* BEGIN *

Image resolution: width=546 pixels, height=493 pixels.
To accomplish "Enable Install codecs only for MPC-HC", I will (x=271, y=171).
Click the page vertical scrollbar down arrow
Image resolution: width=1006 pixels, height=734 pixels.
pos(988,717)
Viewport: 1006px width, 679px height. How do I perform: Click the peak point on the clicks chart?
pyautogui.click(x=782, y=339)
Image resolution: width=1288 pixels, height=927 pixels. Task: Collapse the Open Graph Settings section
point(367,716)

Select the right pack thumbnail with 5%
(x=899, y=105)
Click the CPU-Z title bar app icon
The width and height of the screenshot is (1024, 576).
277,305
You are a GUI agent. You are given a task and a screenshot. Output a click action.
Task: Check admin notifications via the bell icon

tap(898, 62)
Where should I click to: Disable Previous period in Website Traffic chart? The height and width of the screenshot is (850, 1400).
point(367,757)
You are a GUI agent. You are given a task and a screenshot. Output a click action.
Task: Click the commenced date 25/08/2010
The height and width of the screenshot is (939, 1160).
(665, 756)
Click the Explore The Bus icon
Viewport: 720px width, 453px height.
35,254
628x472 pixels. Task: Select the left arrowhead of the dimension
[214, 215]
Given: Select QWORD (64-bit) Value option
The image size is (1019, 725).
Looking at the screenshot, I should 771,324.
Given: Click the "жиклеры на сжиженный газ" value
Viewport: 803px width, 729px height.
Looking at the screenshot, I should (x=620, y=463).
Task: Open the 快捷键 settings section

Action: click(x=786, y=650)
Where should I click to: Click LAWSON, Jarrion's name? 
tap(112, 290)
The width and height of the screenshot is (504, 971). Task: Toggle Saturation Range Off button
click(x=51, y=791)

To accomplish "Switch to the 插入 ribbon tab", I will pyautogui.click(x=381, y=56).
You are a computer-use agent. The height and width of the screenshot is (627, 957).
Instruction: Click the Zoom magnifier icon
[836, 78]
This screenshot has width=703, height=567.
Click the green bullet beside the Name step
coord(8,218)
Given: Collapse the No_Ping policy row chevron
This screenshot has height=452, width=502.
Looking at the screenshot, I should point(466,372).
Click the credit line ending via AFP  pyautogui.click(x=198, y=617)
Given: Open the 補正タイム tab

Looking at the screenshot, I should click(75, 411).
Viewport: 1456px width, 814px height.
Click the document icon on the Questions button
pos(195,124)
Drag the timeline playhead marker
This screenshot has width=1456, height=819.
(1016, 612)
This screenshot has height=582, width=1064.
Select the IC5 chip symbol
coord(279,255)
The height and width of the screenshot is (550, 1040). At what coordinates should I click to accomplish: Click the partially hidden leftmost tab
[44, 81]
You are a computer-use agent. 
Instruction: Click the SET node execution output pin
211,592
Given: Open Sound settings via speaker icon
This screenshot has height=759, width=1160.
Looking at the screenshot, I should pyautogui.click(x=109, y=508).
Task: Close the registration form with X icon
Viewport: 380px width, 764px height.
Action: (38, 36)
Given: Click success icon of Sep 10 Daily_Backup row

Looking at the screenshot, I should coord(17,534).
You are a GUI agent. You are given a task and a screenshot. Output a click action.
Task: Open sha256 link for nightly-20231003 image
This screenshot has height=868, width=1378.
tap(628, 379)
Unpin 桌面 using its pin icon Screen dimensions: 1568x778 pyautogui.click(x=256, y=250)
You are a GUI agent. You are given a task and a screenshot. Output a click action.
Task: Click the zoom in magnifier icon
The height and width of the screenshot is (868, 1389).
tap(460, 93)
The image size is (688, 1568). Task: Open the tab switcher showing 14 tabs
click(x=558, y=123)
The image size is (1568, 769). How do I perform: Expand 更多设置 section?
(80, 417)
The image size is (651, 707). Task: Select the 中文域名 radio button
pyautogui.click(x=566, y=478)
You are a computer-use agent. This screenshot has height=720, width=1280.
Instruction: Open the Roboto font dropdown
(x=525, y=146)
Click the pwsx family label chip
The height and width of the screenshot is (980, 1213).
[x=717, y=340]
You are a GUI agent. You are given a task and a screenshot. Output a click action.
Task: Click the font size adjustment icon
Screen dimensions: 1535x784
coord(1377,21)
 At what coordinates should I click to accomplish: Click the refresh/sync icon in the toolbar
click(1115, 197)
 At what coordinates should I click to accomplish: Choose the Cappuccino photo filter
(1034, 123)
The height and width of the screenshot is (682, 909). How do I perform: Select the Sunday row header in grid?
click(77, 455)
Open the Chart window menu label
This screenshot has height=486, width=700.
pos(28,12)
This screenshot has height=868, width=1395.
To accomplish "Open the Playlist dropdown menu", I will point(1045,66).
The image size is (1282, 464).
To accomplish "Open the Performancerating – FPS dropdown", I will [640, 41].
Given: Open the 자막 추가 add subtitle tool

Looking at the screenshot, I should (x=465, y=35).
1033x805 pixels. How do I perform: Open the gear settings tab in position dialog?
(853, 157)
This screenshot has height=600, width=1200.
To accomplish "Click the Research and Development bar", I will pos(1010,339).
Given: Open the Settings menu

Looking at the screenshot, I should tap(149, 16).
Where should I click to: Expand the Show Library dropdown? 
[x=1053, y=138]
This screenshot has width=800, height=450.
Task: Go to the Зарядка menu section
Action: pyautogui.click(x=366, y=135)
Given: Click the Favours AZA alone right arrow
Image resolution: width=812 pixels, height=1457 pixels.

* END *

Task goal — Could you rewrite all the records above with "Where should I click to" swapped for "Which element do I click to" and nothing else changed?

Answer to this problem —
Image resolution: width=546 pixels, height=493 pixels.
To accomplish "Enable Install codecs only for MPC-HC", I will (x=271, y=171).
Click the page vertical scrollbar down arrow
Image resolution: width=1006 pixels, height=734 pixels.
pos(988,717)
Viewport: 1006px width, 679px height. How do I perform: Click the peak point on the clicks chart?
pyautogui.click(x=782, y=339)
Image resolution: width=1288 pixels, height=927 pixels. Task: Collapse the Open Graph Settings section
point(367,716)

Select the right pack thumbnail with 5%
(x=899, y=105)
Click the CPU-Z title bar app icon
The width and height of the screenshot is (1024, 576).
277,305
You are a GUI agent. You are given a task and a screenshot. Output a click action.
Task: Check admin notifications via the bell icon

tap(898, 62)
Which element do I click to: Disable Previous period in Website Traffic chart? The height and width of the screenshot is (850, 1400).
point(367,757)
You are a GUI agent. You are given a task and a screenshot. Output a click action.
Task: Click the commenced date 25/08/2010
The height and width of the screenshot is (939, 1160).
(665, 756)
Click the Explore The Bus icon
Viewport: 720px width, 453px height.
35,254
628x472 pixels. Task: Select the left arrowhead of the dimension
[214, 215]
Given: Select QWORD (64-bit) Value option
The image size is (1019, 725).
Looking at the screenshot, I should 771,324.
Given: Click the "жиклеры на сжиженный газ" value
Viewport: 803px width, 729px height.
Looking at the screenshot, I should (x=620, y=463).
Task: Open the 快捷键 settings section

Action: click(x=786, y=650)
Which element do I click to: Click LAWSON, Jarrion's name? 
tap(112, 290)
The width and height of the screenshot is (504, 971). Task: Toggle Saturation Range Off button
click(x=51, y=791)

To accomplish "Switch to the 插入 ribbon tab", I will pyautogui.click(x=381, y=56).
You are a computer-use agent. The height and width of the screenshot is (627, 957).
Instruction: Click the Zoom magnifier icon
[836, 78]
This screenshot has width=703, height=567.
Click the green bullet beside the Name step
coord(8,218)
Given: Collapse the No_Ping policy row chevron
This screenshot has height=452, width=502.
Looking at the screenshot, I should point(466,372).
Click the credit line ending via AFP  pyautogui.click(x=198, y=617)
Given: Open the 補正タイム tab

Looking at the screenshot, I should click(75, 411).
Viewport: 1456px width, 814px height.
Click the document icon on the Questions button
pos(195,124)
Drag the timeline playhead marker
This screenshot has width=1456, height=819.
(1016, 612)
This screenshot has height=582, width=1064.
Select the IC5 chip symbol
coord(279,255)
The height and width of the screenshot is (550, 1040). At what coordinates should I click to accomplish: Click the partially hidden leftmost tab
[44, 81]
You are a computer-use agent. 
Instruction: Click the SET node execution output pin
211,592
Given: Open Sound settings via speaker icon
This screenshot has height=759, width=1160.
Looking at the screenshot, I should pyautogui.click(x=109, y=508).
Task: Close the registration form with X icon
Viewport: 380px width, 764px height.
Action: (38, 36)
Given: Click success icon of Sep 10 Daily_Backup row

Looking at the screenshot, I should coord(17,534).
You are a GUI agent. You are given a task and a screenshot. Output a click action.
Task: Open sha256 link for nightly-20231003 image
This screenshot has height=868, width=1378.
tap(628, 379)
Unpin 桌面 using its pin icon Screen dimensions: 1568x778 pyautogui.click(x=256, y=250)
You are a GUI agent. You are given a task and a screenshot. Output a click action.
Task: Click the zoom in magnifier icon
The height and width of the screenshot is (868, 1389).
tap(460, 93)
The image size is (688, 1568). Task: Open the tab switcher showing 14 tabs
click(x=558, y=123)
The image size is (1568, 769). How do I perform: Expand 更多设置 section?
(80, 417)
The image size is (651, 707). Task: Select the 中文域名 radio button
pyautogui.click(x=566, y=478)
You are a computer-use agent. This screenshot has height=720, width=1280.
Instruction: Open the Roboto font dropdown
(x=525, y=146)
Click the pwsx family label chip
The height and width of the screenshot is (980, 1213).
[x=717, y=340]
You are a GUI agent. You are given a task and a screenshot. Output a click action.
Task: Click the font size adjustment icon
Screen dimensions: 1535x784
coord(1377,21)
 At what coordinates should I click to accomplish: Click the refresh/sync icon in the toolbar
click(1115, 197)
 At what coordinates should I click to accomplish: Choose the Cappuccino photo filter
(1034, 123)
The height and width of the screenshot is (682, 909). How do I perform: Select the Sunday row header in grid?
click(77, 455)
Open the Chart window menu label
This screenshot has height=486, width=700.
pos(28,12)
This screenshot has height=868, width=1395.
To accomplish "Open the Playlist dropdown menu", I will point(1045,66).
The image size is (1282, 464).
To accomplish "Open the Performancerating – FPS dropdown", I will [640, 41].
Given: Open the 자막 추가 add subtitle tool

Looking at the screenshot, I should (x=465, y=35).
1033x805 pixels. How do I perform: Open the gear settings tab in position dialog?
(853, 157)
This screenshot has height=600, width=1200.
To accomplish "Click the Research and Development bar", I will pos(1010,339).
Given: Open the Settings menu

Looking at the screenshot, I should tap(149, 16).
Which element do I click to: Expand the Show Library dropdown? 
[x=1053, y=138]
This screenshot has width=800, height=450.
Task: Go to the Зарядка menu section
Action: pyautogui.click(x=366, y=135)
Given: Click the Favours AZA alone right arrow
Image resolution: width=812 pixels, height=1457 pixels.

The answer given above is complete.